I'm not familiar with how S3 works, so I don't know if this solution is possible. But couldn't you simply redirect the user's browser to the file? If I understand correctly, S3 allows you to create web URLs for any of the files in your bucket. So if, say, these are paid downloads, then you could have S3 generate a temporary URL for that download and then remove that once the user has downloaded it.
If that is not an option, you can try these PHP Classes:
- HTTP protocol client - A class that implements requests to HTTP resources (used by the below stream wrapper). Allows requests to be streamed.
- gHttp - An HTTP stream wrapper that lets you treat remote HTTP resources as files, using functions like
fopen()
, fread()
, etc.
- Amazon S3 Stream Wrapper - An Amazon S3 stream wrapper by the same developer as gHttp. Also allows remote resources to be accessed like ordinary files via
fopen('s3://...')
.
Edit:
This page has the info on how to "pre-authenticate" a request by encoding the authentication key in the URL. It's under the section titled: Query String Request Authentication Alternative.
// I'm only implementing the parts required for GET requests.
// POST uploads will require additional components.

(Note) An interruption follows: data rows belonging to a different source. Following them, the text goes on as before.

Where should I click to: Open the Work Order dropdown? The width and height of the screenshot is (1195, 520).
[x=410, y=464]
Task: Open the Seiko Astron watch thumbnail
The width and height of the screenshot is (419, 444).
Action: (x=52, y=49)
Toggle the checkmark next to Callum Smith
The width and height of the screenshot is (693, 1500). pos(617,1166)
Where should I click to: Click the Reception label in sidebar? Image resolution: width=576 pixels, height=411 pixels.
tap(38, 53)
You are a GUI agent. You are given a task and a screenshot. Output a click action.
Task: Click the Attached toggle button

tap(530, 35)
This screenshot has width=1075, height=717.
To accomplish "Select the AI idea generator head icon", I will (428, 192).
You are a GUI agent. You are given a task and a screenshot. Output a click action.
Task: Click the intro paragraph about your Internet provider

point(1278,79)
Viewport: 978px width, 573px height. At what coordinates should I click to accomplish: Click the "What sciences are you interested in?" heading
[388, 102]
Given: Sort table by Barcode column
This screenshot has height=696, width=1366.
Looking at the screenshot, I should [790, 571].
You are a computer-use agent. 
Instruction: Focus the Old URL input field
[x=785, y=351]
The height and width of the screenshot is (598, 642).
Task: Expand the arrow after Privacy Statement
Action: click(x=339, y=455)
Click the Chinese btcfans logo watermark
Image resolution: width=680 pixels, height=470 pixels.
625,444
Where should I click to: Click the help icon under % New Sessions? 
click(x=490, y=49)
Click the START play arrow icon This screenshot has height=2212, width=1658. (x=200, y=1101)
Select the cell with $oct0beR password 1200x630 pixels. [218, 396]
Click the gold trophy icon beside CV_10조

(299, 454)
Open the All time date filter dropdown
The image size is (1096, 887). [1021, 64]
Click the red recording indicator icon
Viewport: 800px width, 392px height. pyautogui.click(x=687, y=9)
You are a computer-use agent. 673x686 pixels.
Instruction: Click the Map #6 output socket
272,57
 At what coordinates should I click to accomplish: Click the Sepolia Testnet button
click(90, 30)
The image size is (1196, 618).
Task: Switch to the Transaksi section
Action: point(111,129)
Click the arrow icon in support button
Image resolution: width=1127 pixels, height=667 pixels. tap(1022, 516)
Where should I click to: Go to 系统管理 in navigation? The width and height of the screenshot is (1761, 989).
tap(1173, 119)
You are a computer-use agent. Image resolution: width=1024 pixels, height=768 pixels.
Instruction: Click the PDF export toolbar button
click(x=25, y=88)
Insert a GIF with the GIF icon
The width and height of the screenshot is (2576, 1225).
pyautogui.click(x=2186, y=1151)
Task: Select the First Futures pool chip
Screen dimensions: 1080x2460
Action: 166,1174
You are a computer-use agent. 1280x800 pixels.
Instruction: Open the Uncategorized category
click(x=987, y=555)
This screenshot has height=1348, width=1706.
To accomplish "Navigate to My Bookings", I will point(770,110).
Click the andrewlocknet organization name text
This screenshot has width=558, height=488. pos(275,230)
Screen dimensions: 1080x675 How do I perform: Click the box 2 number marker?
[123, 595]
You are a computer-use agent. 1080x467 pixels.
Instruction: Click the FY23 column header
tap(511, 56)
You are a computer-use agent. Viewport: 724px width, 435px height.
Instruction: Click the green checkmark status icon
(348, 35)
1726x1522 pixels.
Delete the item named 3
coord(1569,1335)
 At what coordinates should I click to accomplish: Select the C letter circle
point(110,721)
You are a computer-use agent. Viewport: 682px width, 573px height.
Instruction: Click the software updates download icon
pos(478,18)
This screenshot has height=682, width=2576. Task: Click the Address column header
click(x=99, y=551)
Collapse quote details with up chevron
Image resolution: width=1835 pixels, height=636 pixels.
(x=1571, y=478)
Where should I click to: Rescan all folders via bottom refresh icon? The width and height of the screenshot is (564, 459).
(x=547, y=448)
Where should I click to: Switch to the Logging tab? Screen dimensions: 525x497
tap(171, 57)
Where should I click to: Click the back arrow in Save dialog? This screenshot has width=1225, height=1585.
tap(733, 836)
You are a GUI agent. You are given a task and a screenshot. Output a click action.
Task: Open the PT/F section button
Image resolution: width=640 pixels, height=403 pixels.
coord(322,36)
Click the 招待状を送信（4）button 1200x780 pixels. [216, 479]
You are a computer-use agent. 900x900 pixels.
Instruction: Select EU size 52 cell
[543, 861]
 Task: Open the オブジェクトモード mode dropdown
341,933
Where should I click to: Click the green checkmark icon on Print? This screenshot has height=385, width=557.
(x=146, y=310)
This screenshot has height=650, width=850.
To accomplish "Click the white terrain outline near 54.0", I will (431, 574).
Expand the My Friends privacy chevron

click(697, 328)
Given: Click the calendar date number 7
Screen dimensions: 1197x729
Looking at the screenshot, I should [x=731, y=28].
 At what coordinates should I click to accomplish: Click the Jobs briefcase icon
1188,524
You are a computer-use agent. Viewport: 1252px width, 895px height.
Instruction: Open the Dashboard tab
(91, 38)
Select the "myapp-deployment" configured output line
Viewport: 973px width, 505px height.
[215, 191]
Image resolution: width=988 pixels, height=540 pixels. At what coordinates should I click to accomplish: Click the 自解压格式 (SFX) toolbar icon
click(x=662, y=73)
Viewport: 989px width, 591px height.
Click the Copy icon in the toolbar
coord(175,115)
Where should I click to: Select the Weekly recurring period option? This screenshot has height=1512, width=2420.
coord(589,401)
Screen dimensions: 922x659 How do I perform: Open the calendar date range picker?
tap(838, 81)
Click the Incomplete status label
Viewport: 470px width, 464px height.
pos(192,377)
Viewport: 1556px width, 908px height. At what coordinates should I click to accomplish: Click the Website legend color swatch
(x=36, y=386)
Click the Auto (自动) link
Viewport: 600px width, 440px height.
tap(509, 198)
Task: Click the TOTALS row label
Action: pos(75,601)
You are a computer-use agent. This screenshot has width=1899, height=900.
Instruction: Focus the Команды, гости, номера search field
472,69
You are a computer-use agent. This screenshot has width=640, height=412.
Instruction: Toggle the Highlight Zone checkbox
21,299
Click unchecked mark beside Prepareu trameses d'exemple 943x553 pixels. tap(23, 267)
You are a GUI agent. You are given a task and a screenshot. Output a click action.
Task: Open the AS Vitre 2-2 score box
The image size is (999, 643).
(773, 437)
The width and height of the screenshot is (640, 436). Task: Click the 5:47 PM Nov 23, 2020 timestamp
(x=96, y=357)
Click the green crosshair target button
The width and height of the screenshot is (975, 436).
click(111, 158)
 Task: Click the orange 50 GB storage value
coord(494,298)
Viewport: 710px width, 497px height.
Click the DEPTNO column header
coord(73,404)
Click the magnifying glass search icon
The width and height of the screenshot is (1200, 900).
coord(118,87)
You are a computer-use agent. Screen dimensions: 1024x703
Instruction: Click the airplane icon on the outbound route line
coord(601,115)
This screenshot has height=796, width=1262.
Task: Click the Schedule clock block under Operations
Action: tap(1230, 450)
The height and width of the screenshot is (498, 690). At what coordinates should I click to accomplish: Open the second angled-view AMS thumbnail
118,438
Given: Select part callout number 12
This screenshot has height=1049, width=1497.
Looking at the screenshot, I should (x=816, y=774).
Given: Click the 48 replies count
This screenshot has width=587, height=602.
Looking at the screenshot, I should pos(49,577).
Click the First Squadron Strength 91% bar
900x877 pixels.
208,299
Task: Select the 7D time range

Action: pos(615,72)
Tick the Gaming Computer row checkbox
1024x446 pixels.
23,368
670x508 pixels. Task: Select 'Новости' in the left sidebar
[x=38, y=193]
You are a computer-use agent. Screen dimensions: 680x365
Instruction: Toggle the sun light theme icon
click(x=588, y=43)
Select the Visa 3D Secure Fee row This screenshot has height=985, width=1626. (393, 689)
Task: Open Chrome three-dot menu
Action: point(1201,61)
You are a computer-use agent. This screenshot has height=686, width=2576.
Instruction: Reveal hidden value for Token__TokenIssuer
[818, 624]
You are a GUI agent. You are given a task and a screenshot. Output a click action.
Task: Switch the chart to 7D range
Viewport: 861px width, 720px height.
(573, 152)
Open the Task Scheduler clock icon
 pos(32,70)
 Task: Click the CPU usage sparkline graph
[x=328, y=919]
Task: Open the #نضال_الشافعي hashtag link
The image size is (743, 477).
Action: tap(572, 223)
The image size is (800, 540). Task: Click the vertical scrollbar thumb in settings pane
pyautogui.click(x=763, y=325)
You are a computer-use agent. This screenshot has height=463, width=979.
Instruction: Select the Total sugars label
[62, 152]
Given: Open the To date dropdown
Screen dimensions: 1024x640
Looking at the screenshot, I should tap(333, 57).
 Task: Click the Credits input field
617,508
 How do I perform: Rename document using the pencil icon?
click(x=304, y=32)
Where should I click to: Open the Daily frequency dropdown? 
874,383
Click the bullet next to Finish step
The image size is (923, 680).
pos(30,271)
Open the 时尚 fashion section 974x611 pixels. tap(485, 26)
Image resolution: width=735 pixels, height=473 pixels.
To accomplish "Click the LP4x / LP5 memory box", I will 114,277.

function getStringToSign($req, $expires, $uri) {
return "$req\n\n\n$expires\n$uri";
}
function encodeSignature($sig, $key) {
$sig = utf8_encode($sig);
$sig = hash_hmac('sha1', $sig, $key);
$sig = base64_encode($sig);
return urlencode($sig);
}
$expires = strtotime('+1 hour');
$stringToSign = getStringToSign('GET', $expires, $uri);
$signature = encodeSignature($stringToSign, $awsKey);
$url .= '?AWSAccessKeyId='.$awsKeyId
.'&Expires='.$expires
.'&Signature='.$signature;
Then just redirect the user to $url
, and they should be able to download the file. The signature is encoded by a one-way encryption scheme (sha1), so there's no risk of your AWS Secret Access Key being uncovered.